Шёпс сам себе удивлялся. У Пуппы, когда она долго говорила, в уголках рта собирались пузырьки слюны. Раньше он этого очень не любил и даже находил несколько отталкивающим, теперь же, глядя на эти пузырящиеся слюнки, ему хотелось отереть их своим поцелуем. Посвящать в свои дела (тем более связанные с работой) женщин, которые, сменяя друг друга, поселялись в целенедорфских комнатах, считалось в тесном кружке бывших буршей совершенно недопустимым, даже немыслимым: во-первых, из соображений безопасности, во-вторых, это помешало бы в полной мере наслаждаться прелестями двойной жизни, отрешенностью искусственного мирка, существующего под знаком сластолюбия: но вот теперь пришло время, когда Шёпс испытал неудержимое желание посвятить Пуппу в свою жизнь за стенами этой квартиры. Хорошо, что Квитте и Гарткнох не слышали, как их старинный приятель в подробностях распространяется перед Пуппой насчет особенностей редакционной кухни! Глядя на это, они бы, наверно, только покачали головой.

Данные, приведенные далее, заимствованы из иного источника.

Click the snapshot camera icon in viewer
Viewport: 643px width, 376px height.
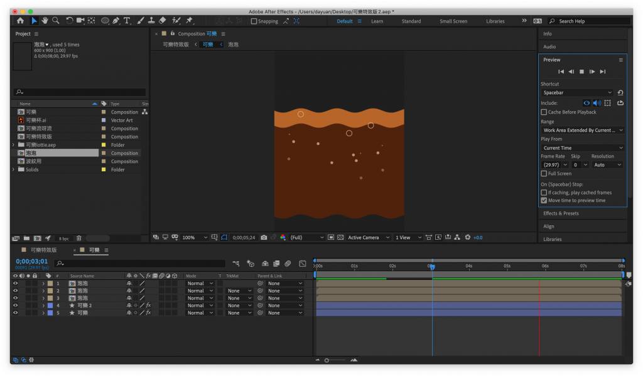click(x=264, y=237)
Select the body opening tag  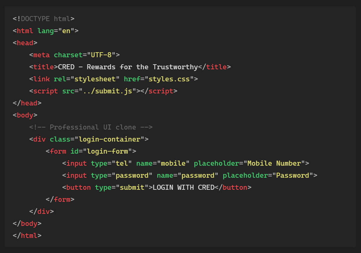click(24, 115)
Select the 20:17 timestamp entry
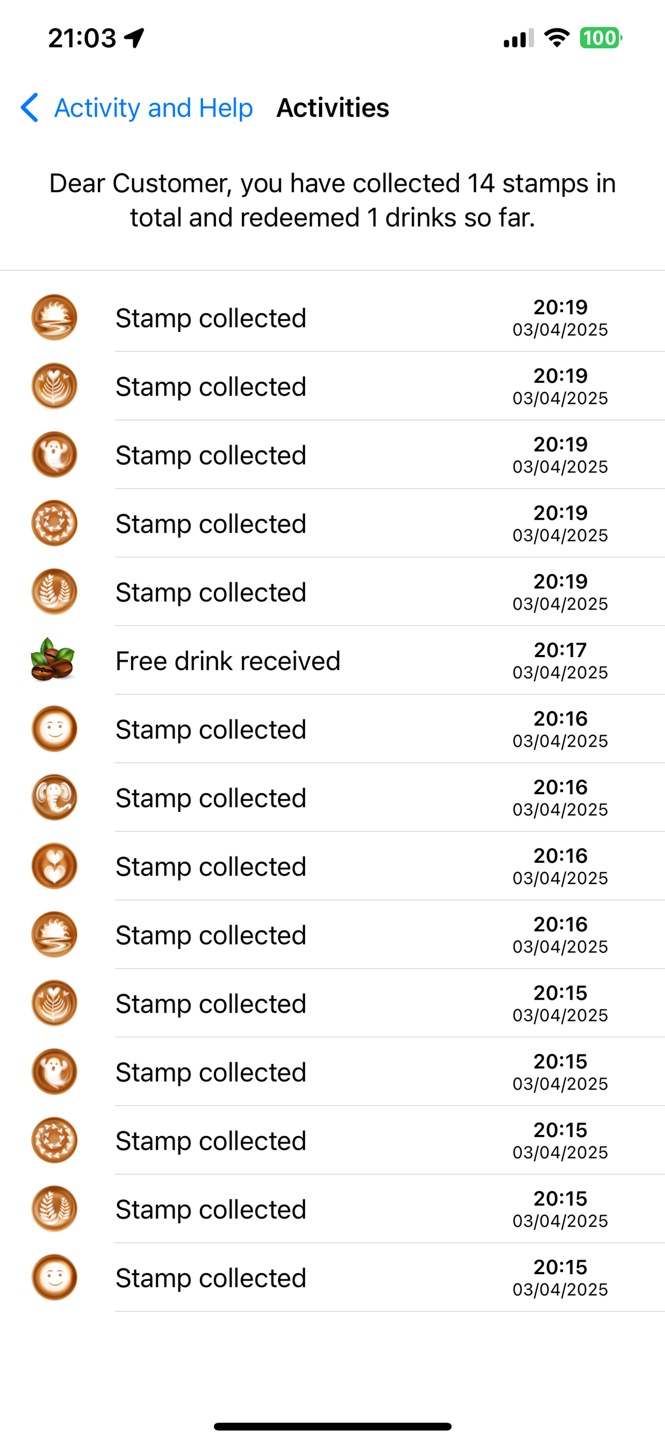Screen dimensions: 665x1443 560,660
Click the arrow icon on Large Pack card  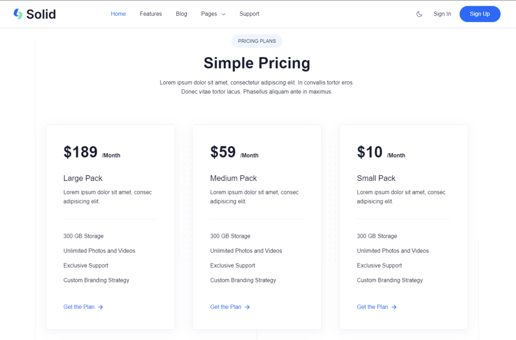(x=101, y=307)
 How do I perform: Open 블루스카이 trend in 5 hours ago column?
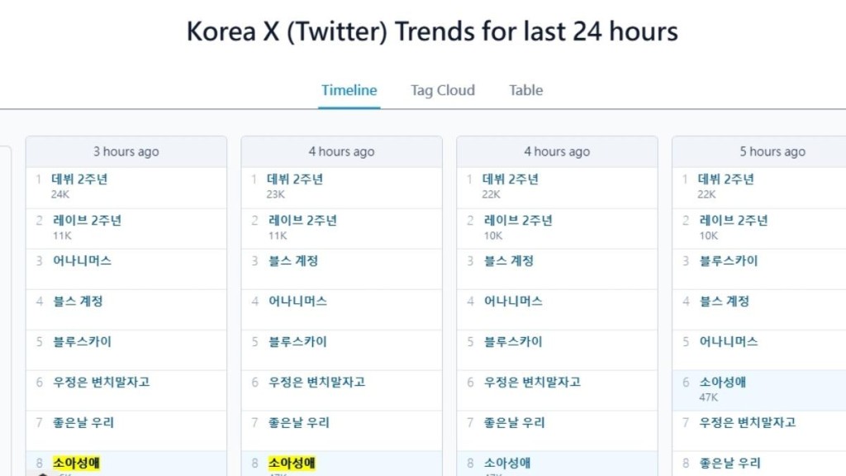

Цель этих признаний, конечно же, заключалась в том, чтобы Пуппа расслышала в них послание: «Я вижу в тебе человека. Я говорю с тобой на равных. Я безоговорочно капитулирую перед тобой и сдаюсь на милость победительницы». Дошло ли до Пуппы это послание? Иногда она охотно слушала Шёпса, лежа обнаженной в зеркальной клетке или отдыхая в японском неглиже на марокканских подушках. Шёпс чувствовал себя обязанным, общаясь с нею, вкладывать в свои слова тот же драматизм, с каким он выступал перед редакторами. Она давно уже стала его советчицей, и он был так благодарен ей за участливый интерес, что поклялся поступать так, как она скажет.